Across most of Asia, people pay for taxi rides, restaurant meals and merchandise with smartphone-readable barcodes — except in Japan, where cash still rules. Now, as the country’s biggest web companies race to dominate the payments market, one Tokyo-based startup says it has a fighting chance to win with its QR app.

Origami had a head start when it introduced a QR-code payment service in late 2015 and has since signed up fast-food chain KFC, Tokyo’s largest cab company Nihon Kotsu and convenience store operator Lawson. The company raised $66 million in September to expand nationwide and plans to more than double its staff of about 100 employees, says founder Yoshiki Yasui.

Origami is betting that stores, which until now relied on direct mail and email newsletters, will pay for the ability to reach customers on their smartphones.
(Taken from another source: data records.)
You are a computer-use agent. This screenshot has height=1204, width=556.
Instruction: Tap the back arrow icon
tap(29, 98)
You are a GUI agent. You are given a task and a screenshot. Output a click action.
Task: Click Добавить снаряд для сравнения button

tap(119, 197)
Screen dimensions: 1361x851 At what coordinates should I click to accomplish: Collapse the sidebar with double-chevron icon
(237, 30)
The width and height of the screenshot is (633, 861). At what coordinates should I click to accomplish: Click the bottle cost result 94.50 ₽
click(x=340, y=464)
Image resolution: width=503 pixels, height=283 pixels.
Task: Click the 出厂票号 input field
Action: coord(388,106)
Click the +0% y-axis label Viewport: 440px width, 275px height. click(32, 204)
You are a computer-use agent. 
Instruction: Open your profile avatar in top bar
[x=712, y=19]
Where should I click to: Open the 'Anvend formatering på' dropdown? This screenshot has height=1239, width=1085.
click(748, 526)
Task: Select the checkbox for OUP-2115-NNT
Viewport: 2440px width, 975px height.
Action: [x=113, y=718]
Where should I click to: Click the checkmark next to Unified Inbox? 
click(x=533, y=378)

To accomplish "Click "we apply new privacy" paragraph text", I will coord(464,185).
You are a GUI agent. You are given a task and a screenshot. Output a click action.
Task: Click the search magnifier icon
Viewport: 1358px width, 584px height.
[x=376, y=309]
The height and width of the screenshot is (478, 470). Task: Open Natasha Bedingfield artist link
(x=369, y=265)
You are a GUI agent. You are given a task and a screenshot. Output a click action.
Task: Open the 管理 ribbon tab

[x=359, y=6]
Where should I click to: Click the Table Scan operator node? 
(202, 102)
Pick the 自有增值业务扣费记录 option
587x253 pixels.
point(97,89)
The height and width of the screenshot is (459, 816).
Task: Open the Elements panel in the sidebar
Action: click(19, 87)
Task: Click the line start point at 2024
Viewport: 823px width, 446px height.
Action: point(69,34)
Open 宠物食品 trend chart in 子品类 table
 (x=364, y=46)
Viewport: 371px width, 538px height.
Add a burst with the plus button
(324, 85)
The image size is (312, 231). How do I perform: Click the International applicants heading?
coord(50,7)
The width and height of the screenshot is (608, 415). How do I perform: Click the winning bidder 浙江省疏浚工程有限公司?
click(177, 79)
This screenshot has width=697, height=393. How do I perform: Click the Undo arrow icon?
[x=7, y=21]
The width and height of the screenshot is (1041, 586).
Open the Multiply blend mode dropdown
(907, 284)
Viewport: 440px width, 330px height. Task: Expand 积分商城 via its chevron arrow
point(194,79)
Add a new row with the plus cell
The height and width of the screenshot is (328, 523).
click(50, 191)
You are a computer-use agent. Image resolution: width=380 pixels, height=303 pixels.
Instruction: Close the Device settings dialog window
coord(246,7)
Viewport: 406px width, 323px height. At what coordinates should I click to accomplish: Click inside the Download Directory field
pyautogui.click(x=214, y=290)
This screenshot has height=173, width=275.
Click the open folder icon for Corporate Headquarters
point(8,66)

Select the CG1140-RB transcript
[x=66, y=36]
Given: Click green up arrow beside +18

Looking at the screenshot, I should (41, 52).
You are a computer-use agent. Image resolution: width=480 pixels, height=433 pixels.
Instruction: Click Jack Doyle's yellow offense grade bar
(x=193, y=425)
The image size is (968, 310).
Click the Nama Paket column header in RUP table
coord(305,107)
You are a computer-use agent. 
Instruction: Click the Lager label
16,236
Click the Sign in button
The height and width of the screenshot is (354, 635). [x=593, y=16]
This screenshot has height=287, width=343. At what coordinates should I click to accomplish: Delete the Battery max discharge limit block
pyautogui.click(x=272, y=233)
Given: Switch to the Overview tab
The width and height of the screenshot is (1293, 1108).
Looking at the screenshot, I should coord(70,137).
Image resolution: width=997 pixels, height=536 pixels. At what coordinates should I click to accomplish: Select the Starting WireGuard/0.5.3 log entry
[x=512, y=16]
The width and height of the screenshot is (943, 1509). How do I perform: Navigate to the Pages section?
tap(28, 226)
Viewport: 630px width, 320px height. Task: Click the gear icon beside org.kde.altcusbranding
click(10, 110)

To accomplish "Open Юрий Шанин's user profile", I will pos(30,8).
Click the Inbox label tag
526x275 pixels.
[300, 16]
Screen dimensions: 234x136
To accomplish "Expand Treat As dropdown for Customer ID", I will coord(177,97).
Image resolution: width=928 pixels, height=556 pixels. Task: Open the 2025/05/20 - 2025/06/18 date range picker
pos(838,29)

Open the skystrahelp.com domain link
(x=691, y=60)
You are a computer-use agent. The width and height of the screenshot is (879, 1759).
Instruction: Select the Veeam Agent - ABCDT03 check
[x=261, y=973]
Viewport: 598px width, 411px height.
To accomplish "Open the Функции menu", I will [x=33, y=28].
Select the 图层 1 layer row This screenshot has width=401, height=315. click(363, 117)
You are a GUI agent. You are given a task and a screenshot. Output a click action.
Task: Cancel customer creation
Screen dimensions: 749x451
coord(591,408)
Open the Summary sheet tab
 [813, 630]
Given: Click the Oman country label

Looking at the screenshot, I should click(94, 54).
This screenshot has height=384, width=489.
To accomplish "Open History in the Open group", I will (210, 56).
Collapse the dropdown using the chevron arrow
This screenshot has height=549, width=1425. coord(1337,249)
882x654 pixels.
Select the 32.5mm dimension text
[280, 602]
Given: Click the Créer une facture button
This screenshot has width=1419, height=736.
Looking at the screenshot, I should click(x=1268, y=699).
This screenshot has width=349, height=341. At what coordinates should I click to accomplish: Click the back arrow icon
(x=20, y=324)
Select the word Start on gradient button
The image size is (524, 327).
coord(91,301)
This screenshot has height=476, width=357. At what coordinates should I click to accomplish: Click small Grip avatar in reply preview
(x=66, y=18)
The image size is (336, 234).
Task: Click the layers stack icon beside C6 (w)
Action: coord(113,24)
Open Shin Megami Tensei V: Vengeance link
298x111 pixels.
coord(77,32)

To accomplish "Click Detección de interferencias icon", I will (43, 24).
For example, a hair salon using Origami’s payment app would be able to send a message to past customers with a coupon for their next haircut.

Quick Response codes, the dotted squares that can be read by smartphone cameras, were invented in the 1990s by a unit of Toyota Motor to track automotive parts. But when the Japanese pioneered digital payments almost two decades ago with contactless cards for train fares, they chose the so-called near-field communications technology. The high cost of rolling out NFC payments, convenient ATMs and a culture where lost wallets are often returned have all been cited as reasons why cash remains king in the archipelago. In China, however, QR codes dominate.

Cashless payments, which includes credit cards, accounted for just 20 per cent of total consumer spending in Japan during 2016, compared with 60 per cent in China and 89 per cent in South Korea, according to a report by the Bank of Japan.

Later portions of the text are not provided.